There are many ways to make money as an entrepreneur (in addition to being an employee trading hours for a paycheck). Have you ever thought about the most direct way to make money as an individual (legally that is)?

There is a way to make money where you don't need to do marketing or sales. You don’t need to build an audience. You don’t have to be famous or influential. You don't trade hours with freelance/contract work. It does not involve building a product. And it doesn't even involve starting a business. The most direct way to make money is investing in another business.

Notice I did not say ‘the easiest’ or 'the fastest' way to make money because investing is none of those. Nor did I say ‘the best way’ to make money because that depends on who you are. However it is true that if you had invested $50,000 in Tesla a few months ago, for example, your investment would be doubled. You would have made $50,000 and that's enough money to live on for at least a year in most parts of the world. There are other examples of one-off investment in selected businesses where a similar return is possible.

There are two problems with this though: #1 It requires that you already have money in the first place. That you have spare $50,000 to invest. Because if you had invested only $5000 then your return would have been $5000 also. More importantly #2. Investing (in individual stocks) requires you to spend time making decisions regularly. Because investing is not only about deciding what to buy, it's also about deciding when to sell. Or when to buy more and when to do nothing or when to buy something else. This requires spending time and effort on those decisions. The other way your time will be spent when you invest is keeping up with news about the company.

So unless you want to spend your time getting good at these decisions and keeping up with news, investing is not the best way for you to make money. (And if you're a maker/builder at heart it's not a very satisfying to make money in this abstract way, it seems)

Investing is just one example. There are many things we can choose to spend our time on to earn money. We can create online courses, we can start a paid community, we can create subscription software (SaaS) products. We can write books and create other info products, we can sell physical products. For any X above the ultimate question is do you care enough about X to spend all of your working time getting good at that X?

When committing to a path, it helps to think through what that implies in terms of how you'll be spending your time.

Knowing that if you decide to launch a subscription software product, you will be spending your time adding features, debugging code, communicating with users, providing support. And if you decide to start an online community, you will be spending your time organizing events, keeping track of members, connecting members and responding messages or emails from the community forums.

Not both of these will appeal equally to the same person. Choosing one path, implies choosing to spend our time on specific activities. I recently saw an offer from a popular paid community for entrepreneurs. The offer was to sign-up and get 1000(!) business ideas. There was an example of someone making millions by capitalizing on an idea about the growing trend of...indoor plants. And I thought to myself "wow I've never noticed but there is likely a trend here given how many indoor plants I've seen around offices". Followed by a more important thought "do I care about indoor plants? No."

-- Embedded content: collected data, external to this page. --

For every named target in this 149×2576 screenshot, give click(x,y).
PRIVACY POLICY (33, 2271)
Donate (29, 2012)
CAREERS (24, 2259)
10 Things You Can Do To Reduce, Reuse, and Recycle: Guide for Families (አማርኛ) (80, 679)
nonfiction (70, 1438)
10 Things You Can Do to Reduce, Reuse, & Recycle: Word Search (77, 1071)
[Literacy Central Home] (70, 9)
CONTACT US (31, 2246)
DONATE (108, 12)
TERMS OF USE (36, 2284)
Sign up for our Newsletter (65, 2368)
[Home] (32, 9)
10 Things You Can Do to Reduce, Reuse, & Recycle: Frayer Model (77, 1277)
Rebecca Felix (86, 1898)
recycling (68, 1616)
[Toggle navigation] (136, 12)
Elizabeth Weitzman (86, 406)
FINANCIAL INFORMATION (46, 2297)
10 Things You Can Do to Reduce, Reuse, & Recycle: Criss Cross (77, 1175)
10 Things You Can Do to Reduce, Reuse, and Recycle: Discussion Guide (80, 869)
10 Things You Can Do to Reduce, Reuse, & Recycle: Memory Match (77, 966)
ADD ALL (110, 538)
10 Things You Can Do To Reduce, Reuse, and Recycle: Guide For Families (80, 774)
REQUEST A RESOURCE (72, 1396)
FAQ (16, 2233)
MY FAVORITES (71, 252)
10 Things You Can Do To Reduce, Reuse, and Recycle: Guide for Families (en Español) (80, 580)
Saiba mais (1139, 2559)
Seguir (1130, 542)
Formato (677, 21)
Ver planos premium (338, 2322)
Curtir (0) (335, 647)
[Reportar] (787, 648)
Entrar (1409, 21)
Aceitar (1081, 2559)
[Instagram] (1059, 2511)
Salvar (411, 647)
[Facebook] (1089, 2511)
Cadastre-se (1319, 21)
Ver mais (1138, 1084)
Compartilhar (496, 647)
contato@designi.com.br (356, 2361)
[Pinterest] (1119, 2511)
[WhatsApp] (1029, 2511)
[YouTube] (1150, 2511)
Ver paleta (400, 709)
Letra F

It is a privilege to get to spend our time doing something that we care enough (watch this! 3 min Seth Godin talk) about and earn a living at the same time. For those of us who have the luxury to choose, our quality of life improves when we choose to earn money by spending our time on getting good at the thing we care enough about.


Monthly Habit Review and Planning

Reviewing January Habits:

Habit #1 Recording - my goal with this was to just start, and hopefully gradually suck less at it. The result - I still suck but I actually feel OK with sucking. Decision - renewing this habit for 30 more day.

Habit #2 Reading to study writing style - my goal with this was to implement advice I had read in multiple books. Result - it worked at the beginning, but it was difficult to find things to read specifically for this exercise. Decision - will make this an implicit habit instead of an explicit one. So simply noticing, in my day to day reading, when a piece of writing appeals to me. Will take time to think about why.

Habit #3 Doodling/Sketching - the goal was do something just for fun. Result - It was fun. I ended up doing this for longer than the minimum 5 minutes. Decision - I will keep doing this when I feel like it, though won't track it.

Planning February Habits:

I’ve done my pre-thinking and I am ready to commit to the below habits for the next 30 (actually 28) days!

  1. Recording - renewing this habit from last month. Committing to record daily, and publish two short videos (2 min) per week.
  2. Mental exercise - time to start this up again after taking a break. I will do 10 minutes every weekday. (read about and experiment with different styles “meditation”)
  3. Writing/creating hour - I will spend the first hour of the morning every week day writing or coding.

Unofficial habit - when I see work that I like and find useful, compliment its builder/creator somehow. This is something I’ve thought about doing many times but never put into action. I haven’t yet figured out all the details to make this an official habit but I’m going to make an effort to provide specific positive feedback to one entrepreneur per week.

That’s all for this one! Are your working on building a new habit, how is it going?